The first science fiction adventure about a family's intergalactic voyage aboard a sabotaged spaceship, Lost In Space is inspired by the nostalgic television series which has become a cult classic.

Producer and screenwriter Akiva Goldsman remembers playing "Lost In Space" games as a kid. "When Richard Saperstein, New Line's executive VP of production, called me and said, The project is available, and we will buy it if you will write it,' I thought Wow, it was my favorite TV show.'" Goldsman then faced the challenge of taking a popular, often campy television series and translating the franchise into a blockbuster movie that would appeal to audiences of the '90s.

"When adapting material like this, you have to be true to the history of the project," said Goldsman, "but you have to give it a new interpretation and voice. What captured my heart and mind was the story of the family. I grew up in a family that was very fragmented, as did a lot of kids in the '60s in America. It was a time when everything was coming apart and reforming, and the series was about the cohesion of family -- a family forced to stay together when they are hurled into space and become dependent on each other. The idea of a father who protects, a mother who nurtures, siblings who work with each other, and everyone wearing space suits with ray guns and fighting monsters was great. Those were the things I remembered when the movie was proposed."

Both Goldsman and New Line knew the success of their dream of bringing Lost In Space to the screen hinged on their choice of director. "Richard and I talked with a few directors that were interested," said Goldsman, "and Stephen Hopkins had a wonderful vision for it, which harmonized with ours. He has truly elevated the material."

Crucial to the story was the casting. "Putting the Robinson family in outerspace is a crisis that must have real emotional resonance, and to do that you need great actors," said Goldsman. The producers decided to cast the role of Dr. Smith first. "We wanted an anchor, and Gary Oldman was always our first choice."

"I met with Stephen and Akiva," Oldman recalled, "and I liked Stephen's vision of the movie they were going to make."

The next step was to approach William Hurt for the role of John Robinson. "I had seen a few episodes of Lost In Space' as a kid," said Hurt, "and it raised interesting issues, like artificial intelligence versus natural intelligence. These were big questions that were ahead of their time, and I think that is why it attracted the audience that it did. Like the original series, the film intrigued me because it was saying that human beings need each other more than they need machines."

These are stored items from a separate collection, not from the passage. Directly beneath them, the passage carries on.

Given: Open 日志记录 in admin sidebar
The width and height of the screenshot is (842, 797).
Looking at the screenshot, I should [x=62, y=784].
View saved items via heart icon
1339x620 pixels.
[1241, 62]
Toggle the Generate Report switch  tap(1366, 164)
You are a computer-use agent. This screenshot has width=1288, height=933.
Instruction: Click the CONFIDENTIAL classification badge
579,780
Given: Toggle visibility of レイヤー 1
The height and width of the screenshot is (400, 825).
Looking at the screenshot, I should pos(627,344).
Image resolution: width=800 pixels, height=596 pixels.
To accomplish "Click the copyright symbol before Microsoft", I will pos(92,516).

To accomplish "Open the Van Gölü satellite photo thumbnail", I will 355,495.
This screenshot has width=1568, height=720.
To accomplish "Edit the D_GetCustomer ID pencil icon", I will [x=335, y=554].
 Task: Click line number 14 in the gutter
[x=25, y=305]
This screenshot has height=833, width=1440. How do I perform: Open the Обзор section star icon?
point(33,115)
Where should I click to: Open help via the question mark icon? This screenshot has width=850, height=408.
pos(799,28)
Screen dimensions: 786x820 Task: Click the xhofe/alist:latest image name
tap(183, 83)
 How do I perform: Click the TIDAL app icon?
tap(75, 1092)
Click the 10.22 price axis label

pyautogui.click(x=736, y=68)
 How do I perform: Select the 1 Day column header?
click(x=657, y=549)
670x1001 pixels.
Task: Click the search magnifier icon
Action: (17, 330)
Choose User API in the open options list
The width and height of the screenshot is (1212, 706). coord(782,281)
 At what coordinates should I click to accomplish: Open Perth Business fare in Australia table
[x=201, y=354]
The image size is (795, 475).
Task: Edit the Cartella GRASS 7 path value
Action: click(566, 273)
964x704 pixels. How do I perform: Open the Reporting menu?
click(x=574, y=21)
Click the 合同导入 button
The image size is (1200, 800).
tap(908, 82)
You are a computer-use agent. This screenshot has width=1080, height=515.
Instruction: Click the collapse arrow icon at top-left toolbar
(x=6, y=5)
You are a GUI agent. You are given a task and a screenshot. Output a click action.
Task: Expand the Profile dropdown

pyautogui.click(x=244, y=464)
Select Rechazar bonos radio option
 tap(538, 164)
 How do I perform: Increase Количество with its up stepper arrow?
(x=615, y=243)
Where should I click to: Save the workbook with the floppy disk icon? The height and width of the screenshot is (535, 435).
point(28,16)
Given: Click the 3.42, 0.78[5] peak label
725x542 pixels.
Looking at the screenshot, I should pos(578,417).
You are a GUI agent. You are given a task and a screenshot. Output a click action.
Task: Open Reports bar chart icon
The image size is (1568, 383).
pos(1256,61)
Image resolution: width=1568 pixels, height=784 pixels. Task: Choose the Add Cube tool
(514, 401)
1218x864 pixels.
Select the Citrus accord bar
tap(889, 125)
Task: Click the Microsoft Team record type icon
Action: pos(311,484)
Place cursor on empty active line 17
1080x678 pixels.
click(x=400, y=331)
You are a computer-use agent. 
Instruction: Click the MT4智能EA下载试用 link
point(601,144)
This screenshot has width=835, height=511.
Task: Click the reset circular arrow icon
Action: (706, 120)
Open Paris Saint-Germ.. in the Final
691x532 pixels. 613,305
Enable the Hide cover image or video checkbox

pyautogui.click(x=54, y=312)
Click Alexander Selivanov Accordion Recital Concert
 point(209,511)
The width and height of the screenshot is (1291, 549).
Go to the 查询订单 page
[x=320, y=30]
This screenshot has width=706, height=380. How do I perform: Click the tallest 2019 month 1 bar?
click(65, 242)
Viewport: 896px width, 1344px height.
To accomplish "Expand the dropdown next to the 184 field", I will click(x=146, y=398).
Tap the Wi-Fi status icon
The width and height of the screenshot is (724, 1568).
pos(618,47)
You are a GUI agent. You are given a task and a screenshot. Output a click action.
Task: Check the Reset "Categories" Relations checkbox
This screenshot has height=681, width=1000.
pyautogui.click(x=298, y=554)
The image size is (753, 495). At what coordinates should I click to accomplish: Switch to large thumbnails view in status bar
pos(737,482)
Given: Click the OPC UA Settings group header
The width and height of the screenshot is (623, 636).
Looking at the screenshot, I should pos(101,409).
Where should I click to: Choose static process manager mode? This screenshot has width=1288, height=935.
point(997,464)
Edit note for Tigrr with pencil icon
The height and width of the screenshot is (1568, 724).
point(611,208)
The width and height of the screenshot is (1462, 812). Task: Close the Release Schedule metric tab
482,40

With Oldman and Hurt in place, the rest of the cast was quick to come aboard. The role of Maureen Robinson went to Mimi Rogers, one of the most versatile actresses in Hollywood. "I play the ultimate space mother," Rogers joked. "What I found so appealing about the script, is that you have got the sci-fi and the adventure and all the bells and whistles of the special effects, but it's rooted in a family situation."

Playing the Robinson daughters are Heather Graham and Lacey Chabert. Graham, known for her many roles in independent feature films, including the critically acclaimed Boogie Nights, was cast in the role of Judy. "I wanted to try something new that I had never done before," she said, "This is not your typical action-adventure; it's kind of quirky and has a lot of heart to it."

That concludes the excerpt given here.